Just before bed I read an interview by Sean Illing of Vox with Bill McKibben who wrote the 1989 book “The End of Nature.” They discussed his latest book “Falter,” which is about how it’s basically too late to stop climate change – that we’re already facing irreversible consequences of having taken the earth for granted, but that maybe, if we can pull our shit together quickly, we could still have a mostly-habitable earth. Probably not the best choice of reading material just before bed, but it did lead me to suggest to Laura that we finding out if solar panels would work on our house, thereby putting something in the “pro-earth” column before trying to sleep.
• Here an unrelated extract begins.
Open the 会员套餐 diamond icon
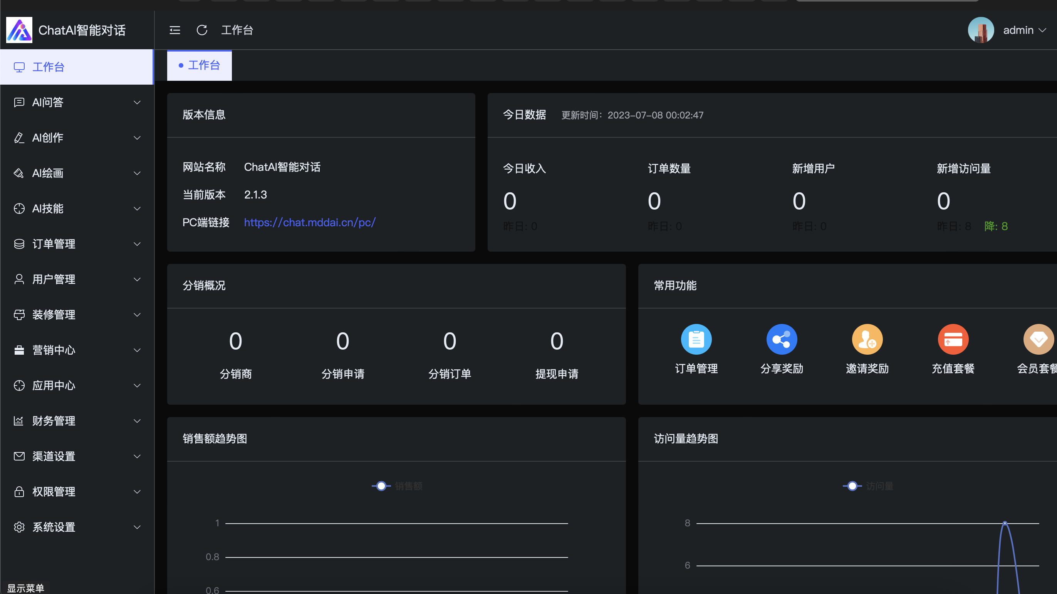 pyautogui.click(x=1038, y=339)
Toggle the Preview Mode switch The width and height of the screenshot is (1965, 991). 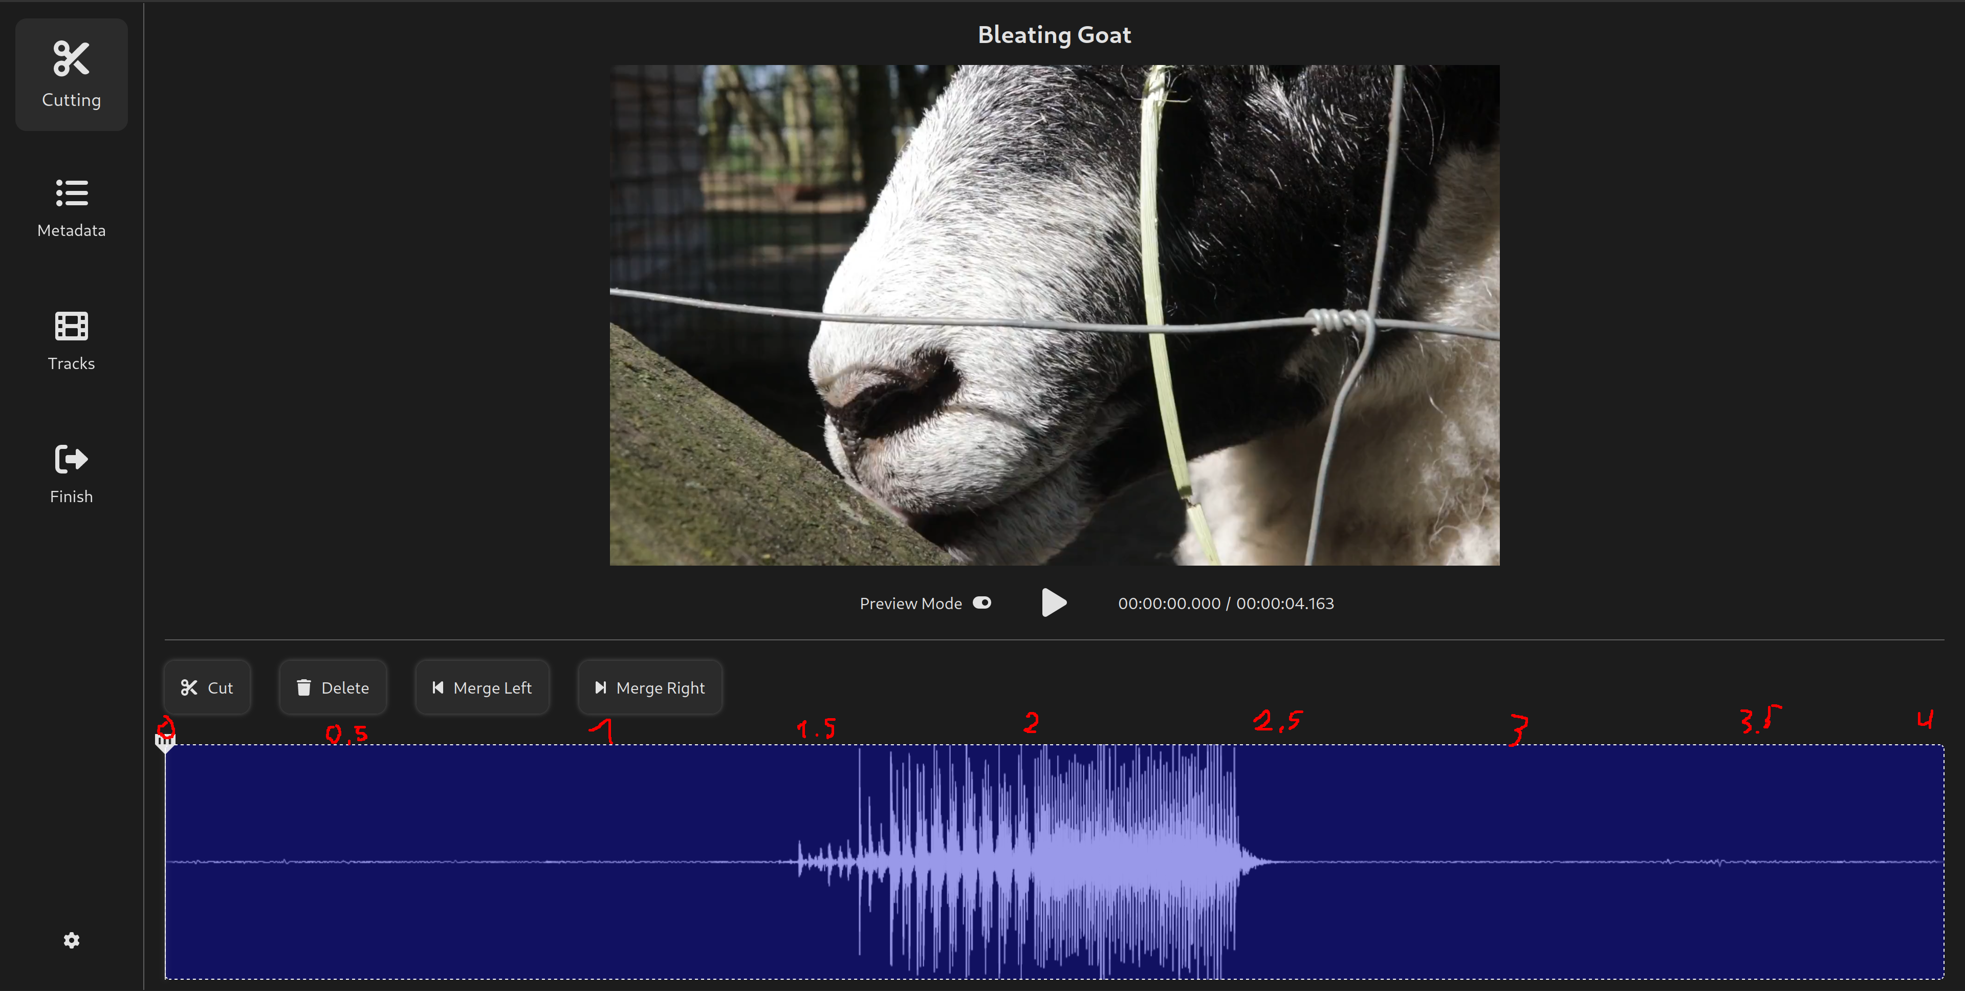point(982,603)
Then there’s the April job report that’s been gnawing at me since it came out. You’ve been crowing about “full employment” and there’s talk that with the economy humming along, you’re in much better shape to be re-elected, which is terrifying. It’s also an awful moral quandary (even though I have no power to do anything to affect said moral quandary); I want people to have jobs and to be financially ok (even though having a job or three is not a guarantee of financial ok-ness), but don’t want anything to tip things in your favor. What’s more, to keep the economy humming along, we have to keep consumer spending high, which means we need more goods to ship around for purchase, which of course means we must continue to trash the environment to feed this whole deadly thing.
I don’t know what the answers to this overwhelmingly gnarly problem are, but we can’t continue full (fossil-fueled) steam ahead with the status quo because it’s utterly unsustainable and unconscionable.
May we be safe from our unsustainable ways.
May we be willing to make real changes individually and collectively.
May we do so before it’s too late.
May we see that not changing invites dislocation and violent unrest.